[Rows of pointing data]
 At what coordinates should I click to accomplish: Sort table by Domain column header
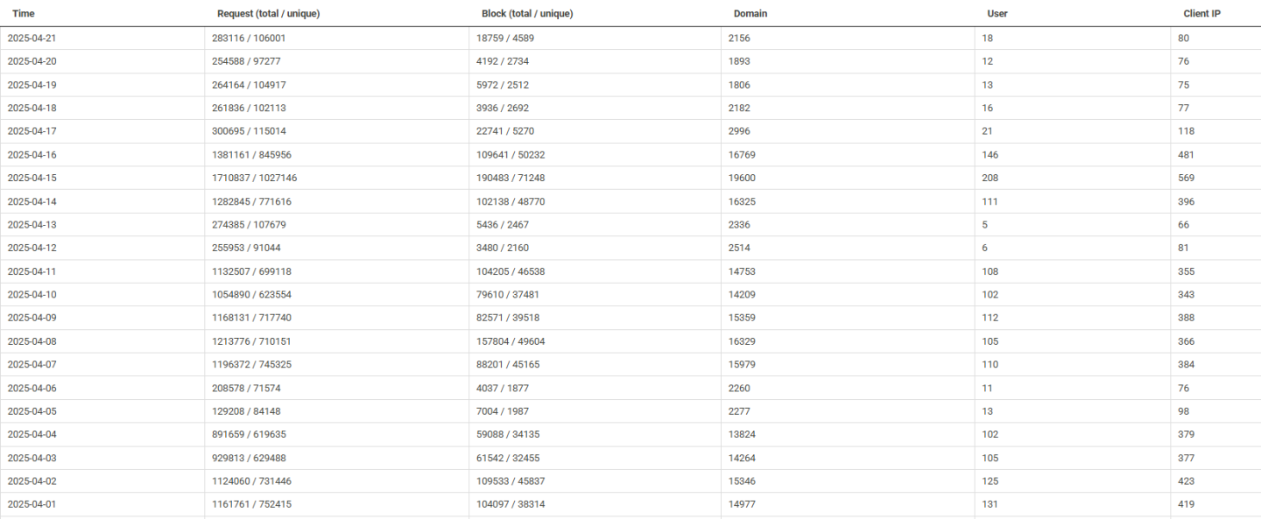click(750, 14)
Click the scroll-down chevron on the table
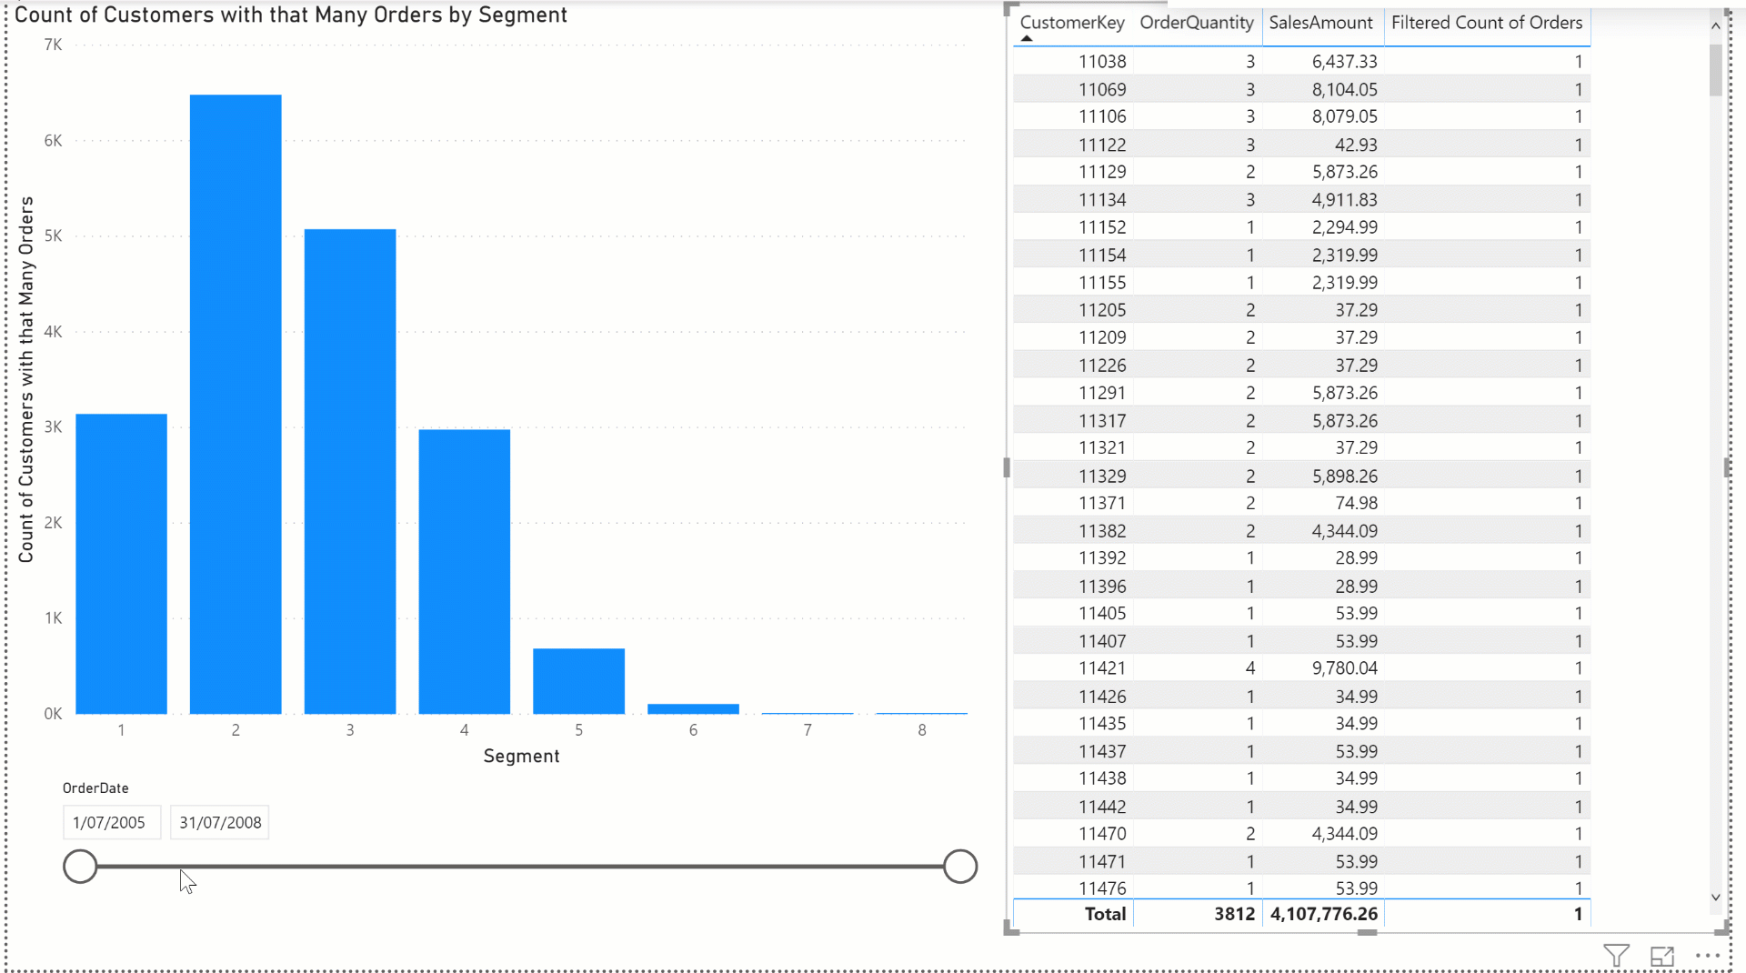 point(1716,897)
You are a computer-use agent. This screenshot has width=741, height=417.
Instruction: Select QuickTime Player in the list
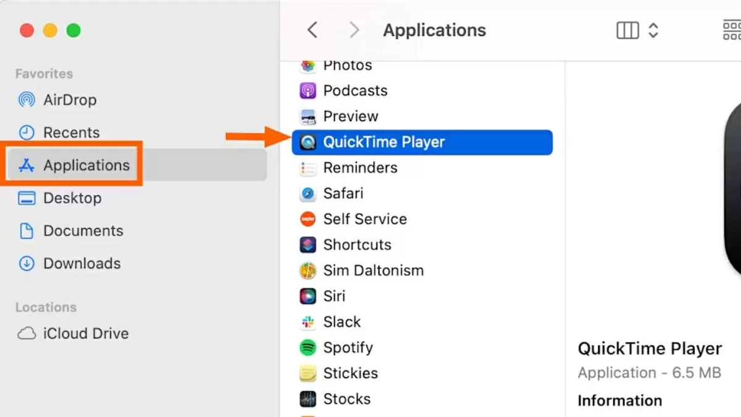pos(383,142)
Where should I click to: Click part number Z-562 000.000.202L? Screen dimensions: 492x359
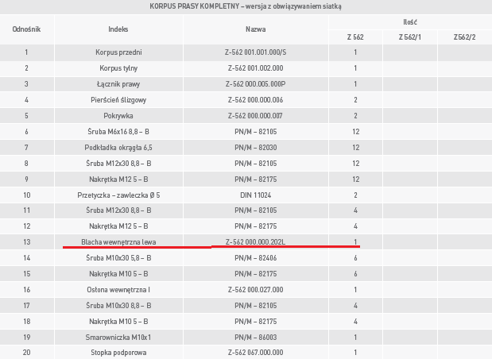click(256, 242)
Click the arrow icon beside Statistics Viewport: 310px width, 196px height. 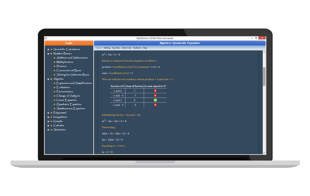[51, 130]
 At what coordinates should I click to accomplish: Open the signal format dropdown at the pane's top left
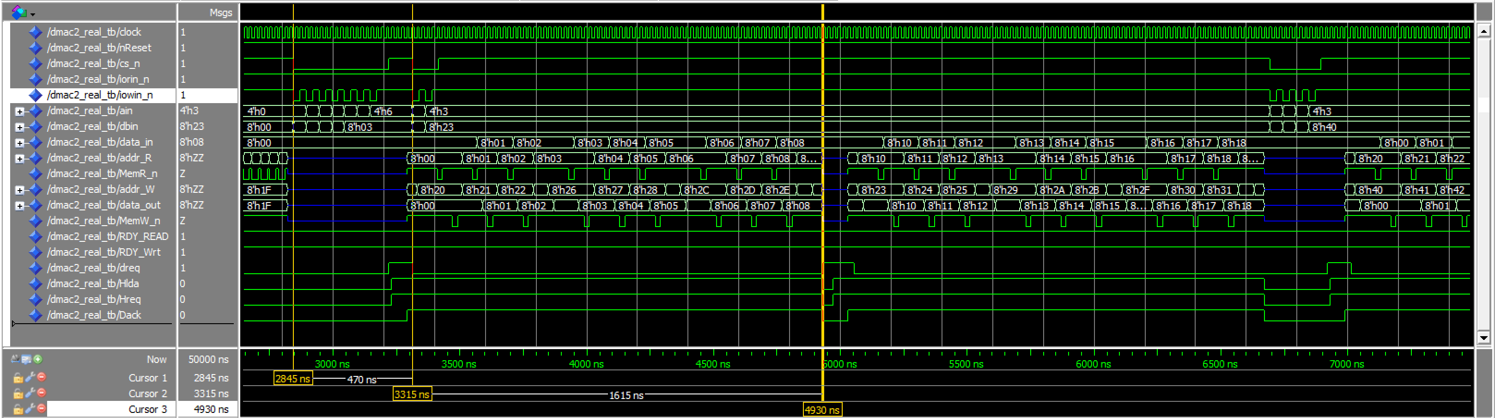(23, 12)
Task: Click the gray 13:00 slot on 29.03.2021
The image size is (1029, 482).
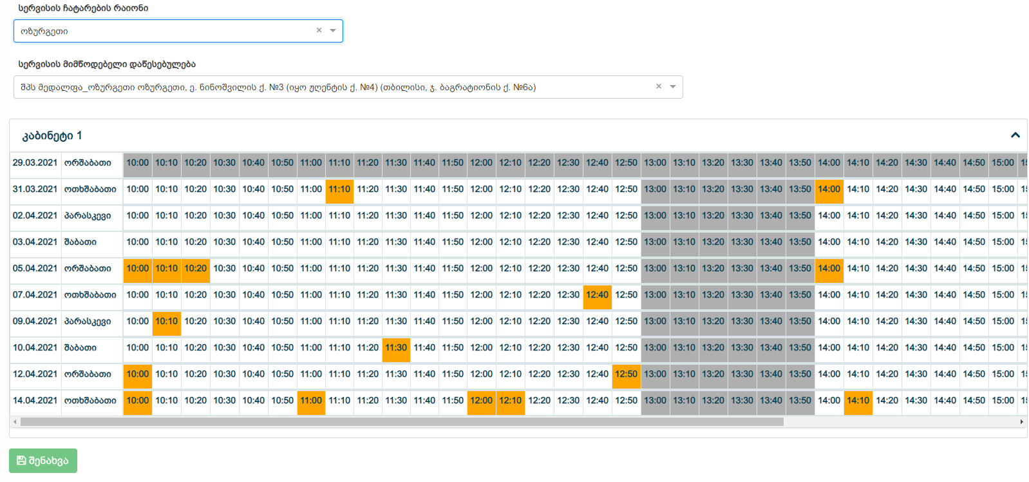Action: coord(655,163)
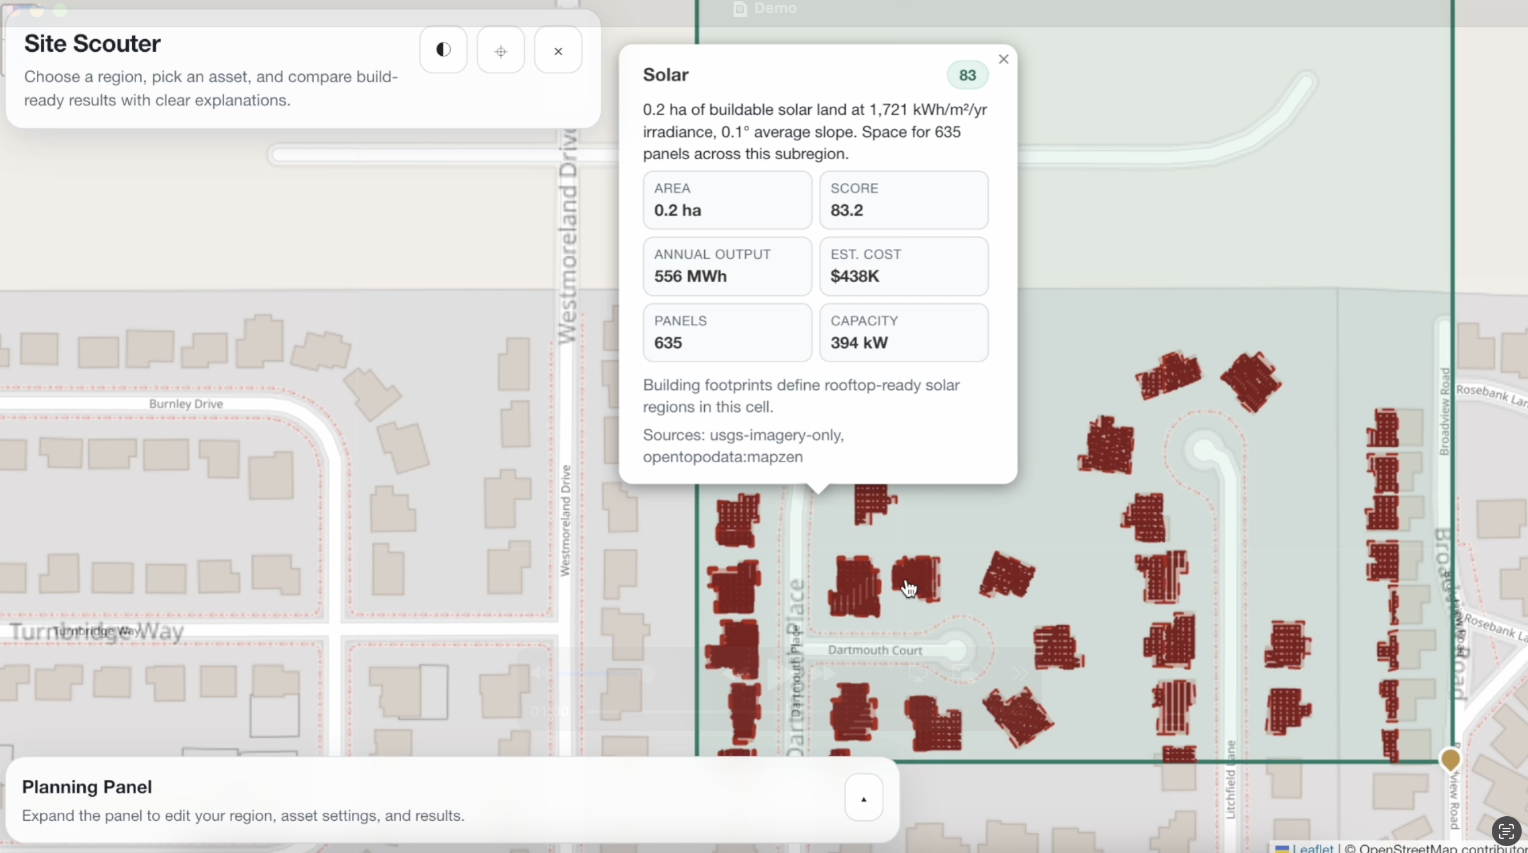Close the Solar details popup
The height and width of the screenshot is (853, 1528).
pyautogui.click(x=1004, y=59)
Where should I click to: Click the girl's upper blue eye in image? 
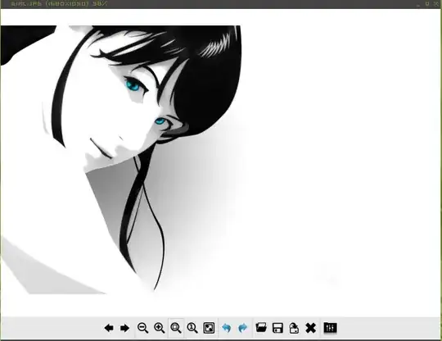(x=133, y=85)
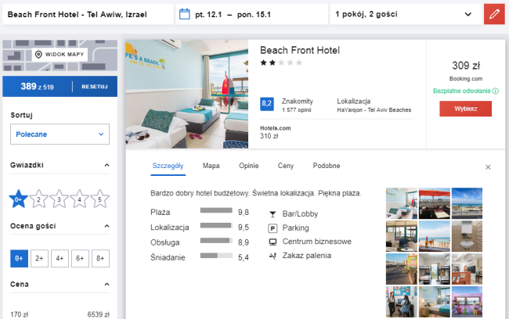Collapse the Ocena gości section
This screenshot has height=319, width=509.
[x=106, y=227]
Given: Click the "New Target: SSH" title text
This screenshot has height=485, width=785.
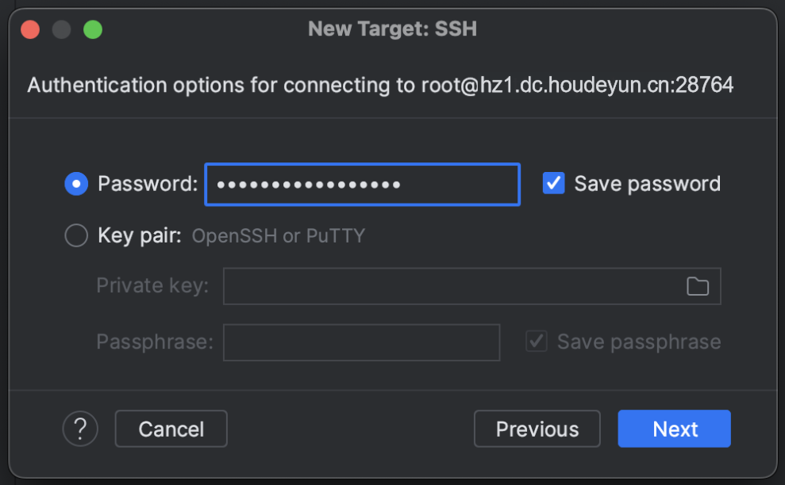Looking at the screenshot, I should [392, 30].
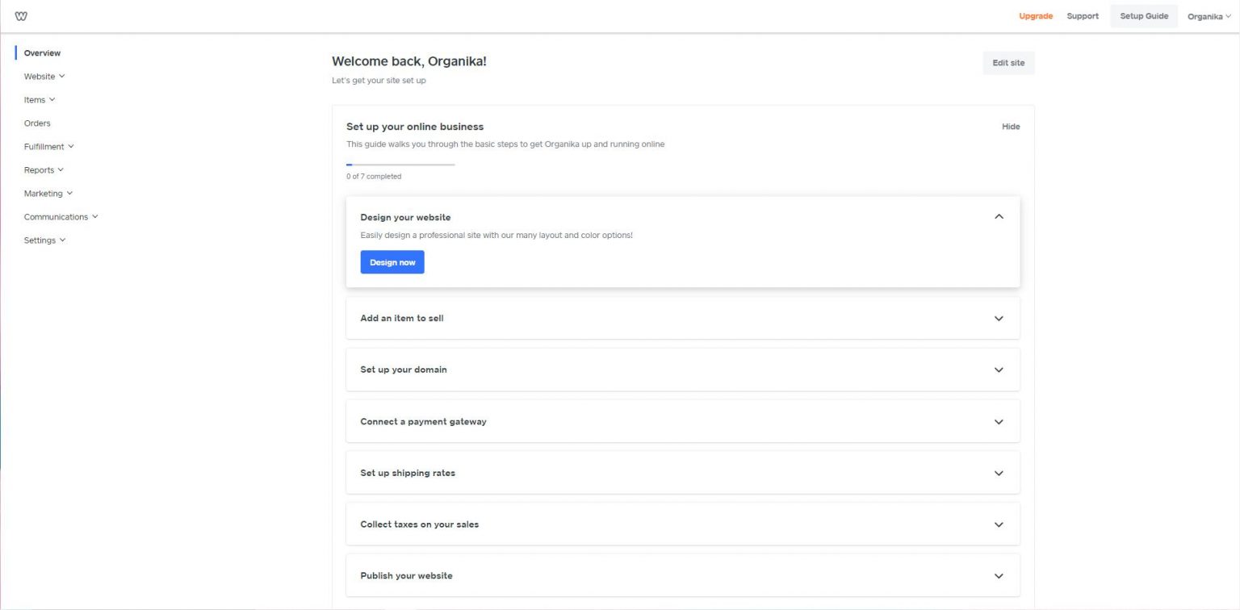Click the Weebly logo
Viewport: 1240px width, 610px height.
[x=20, y=15]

• _Required work_
Render the records above as a numbered list, starting at the line with "At what coordinates should I click to accomplish: Open" and running through the final line of the records, both ends included and blank lines skipped. Omit the pictures from your answer.

• _Reply_
1.  At what coordinates should I click to accomplish: Open the signal format dropdown at the pane's top left
2. (23, 12)
3. Task: Click the gray 13:00 slot on 29.03.2021
4. The image size is (1029, 482).
5. Action: coord(655,163)
6. Close the Solar details popup
7. The height and width of the screenshot is (853, 1528).
8. pyautogui.click(x=1004, y=59)
9. Where should I click to: Click the girl's upper blue eye in image? 
10. (x=133, y=85)
11. Collapse the Ocena gości section
12. This screenshot has height=319, width=509.
13. [x=106, y=227]
14. Given: Click the "New Target: SSH" title text
15. This screenshot has height=485, width=785.
16. Looking at the screenshot, I should [392, 30].
17. Click the Weebly logo
18. Viewport: 1240px width, 610px height.
19. [x=20, y=15]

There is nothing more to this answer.